David Gordon Green explores the story in Undertow with an intention to tell the story, but there's also an intention to explore the spaces his actors inhabit, or run to, or from, and occasionally with the lyricism of a grungy street poet. This isn't to say the film is pretentious; it can be enjoyed by those who just want a good, harrowing chase movie. Yet it asks a little more for an audience complacent with the norm in Hollywood, used to the conflict being simplistic with respect to the characterizations. Its presentation calls attention to a director attempting to find the thematic beats through what could otherwise be a conventional ride. It's also no mistake to make the connection to films of the 70s, or specifically Terence Malick's austere visual approach; Malick is credited as producer, so it's bound to have some informal mark of his own somewhere.

It's really a tragedy of the rural family, where a single father (Mulroney) raising two kids (Bell and Alan),the older one something of a troublemaker, constantly brought in to the cops. When the father's brother (a perfect antagonist in Lucas) gets out of prison and comes to visit, it's more than a friendly family call; greed and vengeance bring him there, and a horrible incident occurs that sends the two children running away, now with their uncle in tow. He's after some valuable old gold coins- family heirlooms or sacred Mexican lot, depending on what story is to be believed- and nothing will stop him. Meanwhile, the two kids (the younger of the two pretty sick most often) are left to their own devices, looking for work, hiding in junkyards, or with the help of fellow underworld travelers.

Aside from that, which is the basic plot, a lot of Undertow sways between tense and taut drama and action, with a couple of really visceral fights and bits of violence, and an understated character study. There's the performances that feel right in the thick of it, with Bell giving it all in a breakout role. But it's just... hard to explain the sensibility that gives this an edge over other dramas out there. The setting is one thing, where for the most part (with a few exceptions) Green doesn't succumb to total clichés with these southern hobos and backwoods folk (or, at the least, there's a humanism caught by having what would appear to be non-actors in roles like convenience store clerks and tow-truck drivers).

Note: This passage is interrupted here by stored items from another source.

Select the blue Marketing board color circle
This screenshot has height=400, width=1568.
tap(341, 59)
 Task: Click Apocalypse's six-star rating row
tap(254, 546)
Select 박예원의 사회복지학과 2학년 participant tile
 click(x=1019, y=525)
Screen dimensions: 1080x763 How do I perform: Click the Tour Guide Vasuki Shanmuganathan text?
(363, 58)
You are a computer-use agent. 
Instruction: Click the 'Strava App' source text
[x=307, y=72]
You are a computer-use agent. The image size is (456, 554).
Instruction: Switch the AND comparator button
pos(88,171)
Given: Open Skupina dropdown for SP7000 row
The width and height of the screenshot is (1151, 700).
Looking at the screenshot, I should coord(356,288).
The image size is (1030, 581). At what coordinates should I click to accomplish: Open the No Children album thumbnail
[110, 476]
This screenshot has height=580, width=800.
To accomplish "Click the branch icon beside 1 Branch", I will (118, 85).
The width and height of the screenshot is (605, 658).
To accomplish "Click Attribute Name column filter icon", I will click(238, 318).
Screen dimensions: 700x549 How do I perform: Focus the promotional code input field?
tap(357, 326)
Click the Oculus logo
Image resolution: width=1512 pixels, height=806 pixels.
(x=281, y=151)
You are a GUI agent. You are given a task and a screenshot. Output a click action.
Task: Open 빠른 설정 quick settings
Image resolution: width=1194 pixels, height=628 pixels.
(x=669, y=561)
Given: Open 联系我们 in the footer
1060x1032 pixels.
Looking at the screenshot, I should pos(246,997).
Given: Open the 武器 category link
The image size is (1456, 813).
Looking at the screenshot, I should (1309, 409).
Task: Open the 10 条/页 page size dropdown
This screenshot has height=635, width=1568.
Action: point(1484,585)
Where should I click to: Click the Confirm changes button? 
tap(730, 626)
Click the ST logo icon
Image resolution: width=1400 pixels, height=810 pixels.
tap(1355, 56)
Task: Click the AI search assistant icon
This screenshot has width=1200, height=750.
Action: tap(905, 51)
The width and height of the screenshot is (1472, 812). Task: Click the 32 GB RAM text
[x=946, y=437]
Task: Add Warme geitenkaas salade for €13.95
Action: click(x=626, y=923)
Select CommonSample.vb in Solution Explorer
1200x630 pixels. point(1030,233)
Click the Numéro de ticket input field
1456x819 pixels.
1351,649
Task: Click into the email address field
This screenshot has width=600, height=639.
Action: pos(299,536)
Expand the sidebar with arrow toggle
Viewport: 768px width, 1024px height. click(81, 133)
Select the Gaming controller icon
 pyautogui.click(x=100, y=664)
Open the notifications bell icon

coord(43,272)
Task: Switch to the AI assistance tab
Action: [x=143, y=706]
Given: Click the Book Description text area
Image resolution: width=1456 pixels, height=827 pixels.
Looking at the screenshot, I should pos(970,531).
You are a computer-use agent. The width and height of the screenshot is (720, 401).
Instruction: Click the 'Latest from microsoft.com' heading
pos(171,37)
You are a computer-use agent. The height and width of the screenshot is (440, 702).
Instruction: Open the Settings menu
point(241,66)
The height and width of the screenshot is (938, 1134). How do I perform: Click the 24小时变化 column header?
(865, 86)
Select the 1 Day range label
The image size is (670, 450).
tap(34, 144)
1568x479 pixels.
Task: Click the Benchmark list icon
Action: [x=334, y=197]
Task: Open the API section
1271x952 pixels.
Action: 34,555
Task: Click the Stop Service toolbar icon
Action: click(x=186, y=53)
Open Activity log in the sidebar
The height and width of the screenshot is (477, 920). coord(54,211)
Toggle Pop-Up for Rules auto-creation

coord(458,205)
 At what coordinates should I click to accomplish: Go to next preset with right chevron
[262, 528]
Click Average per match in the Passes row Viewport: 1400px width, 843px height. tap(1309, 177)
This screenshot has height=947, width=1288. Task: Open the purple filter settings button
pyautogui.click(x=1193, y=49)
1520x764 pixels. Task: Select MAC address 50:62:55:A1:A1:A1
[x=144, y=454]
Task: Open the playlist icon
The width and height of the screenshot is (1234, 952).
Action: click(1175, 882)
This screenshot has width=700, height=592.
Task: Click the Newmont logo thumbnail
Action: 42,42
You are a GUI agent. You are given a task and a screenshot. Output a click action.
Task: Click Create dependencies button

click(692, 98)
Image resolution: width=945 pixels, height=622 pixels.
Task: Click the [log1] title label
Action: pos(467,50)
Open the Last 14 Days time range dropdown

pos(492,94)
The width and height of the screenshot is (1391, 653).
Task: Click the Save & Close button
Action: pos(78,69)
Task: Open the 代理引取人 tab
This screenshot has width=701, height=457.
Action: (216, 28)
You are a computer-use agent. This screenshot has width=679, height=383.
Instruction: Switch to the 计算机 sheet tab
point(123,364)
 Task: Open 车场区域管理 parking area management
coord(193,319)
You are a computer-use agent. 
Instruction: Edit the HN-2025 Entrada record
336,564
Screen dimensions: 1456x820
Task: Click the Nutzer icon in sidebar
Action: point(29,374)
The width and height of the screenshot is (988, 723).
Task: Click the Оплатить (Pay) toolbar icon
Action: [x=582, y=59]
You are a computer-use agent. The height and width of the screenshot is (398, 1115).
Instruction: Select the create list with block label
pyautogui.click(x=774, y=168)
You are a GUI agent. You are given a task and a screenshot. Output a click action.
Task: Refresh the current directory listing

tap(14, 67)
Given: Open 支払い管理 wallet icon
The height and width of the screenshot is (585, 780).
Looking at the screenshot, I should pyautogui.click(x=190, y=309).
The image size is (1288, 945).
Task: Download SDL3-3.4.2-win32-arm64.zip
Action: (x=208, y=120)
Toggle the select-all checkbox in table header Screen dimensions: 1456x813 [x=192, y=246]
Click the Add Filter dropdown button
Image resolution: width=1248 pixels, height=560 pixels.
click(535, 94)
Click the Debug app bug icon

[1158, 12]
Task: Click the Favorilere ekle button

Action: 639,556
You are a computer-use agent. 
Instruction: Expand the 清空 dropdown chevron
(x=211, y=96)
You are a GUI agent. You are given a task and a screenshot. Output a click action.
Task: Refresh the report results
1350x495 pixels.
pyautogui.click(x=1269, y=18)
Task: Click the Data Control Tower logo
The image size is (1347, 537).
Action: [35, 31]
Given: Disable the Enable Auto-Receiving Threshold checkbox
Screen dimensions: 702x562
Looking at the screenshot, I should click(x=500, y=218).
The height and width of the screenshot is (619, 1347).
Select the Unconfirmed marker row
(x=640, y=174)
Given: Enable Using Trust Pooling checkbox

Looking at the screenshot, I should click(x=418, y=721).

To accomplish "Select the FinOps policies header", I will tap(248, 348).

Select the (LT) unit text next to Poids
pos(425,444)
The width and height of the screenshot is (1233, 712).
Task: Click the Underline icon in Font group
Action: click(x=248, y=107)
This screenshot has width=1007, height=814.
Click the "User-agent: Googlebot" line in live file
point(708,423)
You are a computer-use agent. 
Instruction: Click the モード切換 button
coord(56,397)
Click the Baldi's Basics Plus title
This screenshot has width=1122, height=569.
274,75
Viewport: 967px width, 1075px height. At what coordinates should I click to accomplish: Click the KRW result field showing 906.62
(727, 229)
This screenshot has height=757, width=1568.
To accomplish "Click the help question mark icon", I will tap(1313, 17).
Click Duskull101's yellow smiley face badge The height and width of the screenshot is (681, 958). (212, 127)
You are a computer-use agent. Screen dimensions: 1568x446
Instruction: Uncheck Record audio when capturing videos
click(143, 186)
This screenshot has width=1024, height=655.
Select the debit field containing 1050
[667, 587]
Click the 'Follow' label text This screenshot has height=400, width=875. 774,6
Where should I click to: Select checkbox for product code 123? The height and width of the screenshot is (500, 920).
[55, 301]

And also it's the cinematography, which is clear and cool and hand-held for some subjective impact, plus the eerie, unusual score by Philip Glass.

All of these punctuations on a story that is dark and compelling are abound, but it's also this bond between the two brothers, and the memories that they share and how memories in general work into the narrative, that score Green success. It's about mood as much as plot, about sorrow and anger and fear and all these things, and it's never something to scoff as too artsy-fartsy. It's just about right.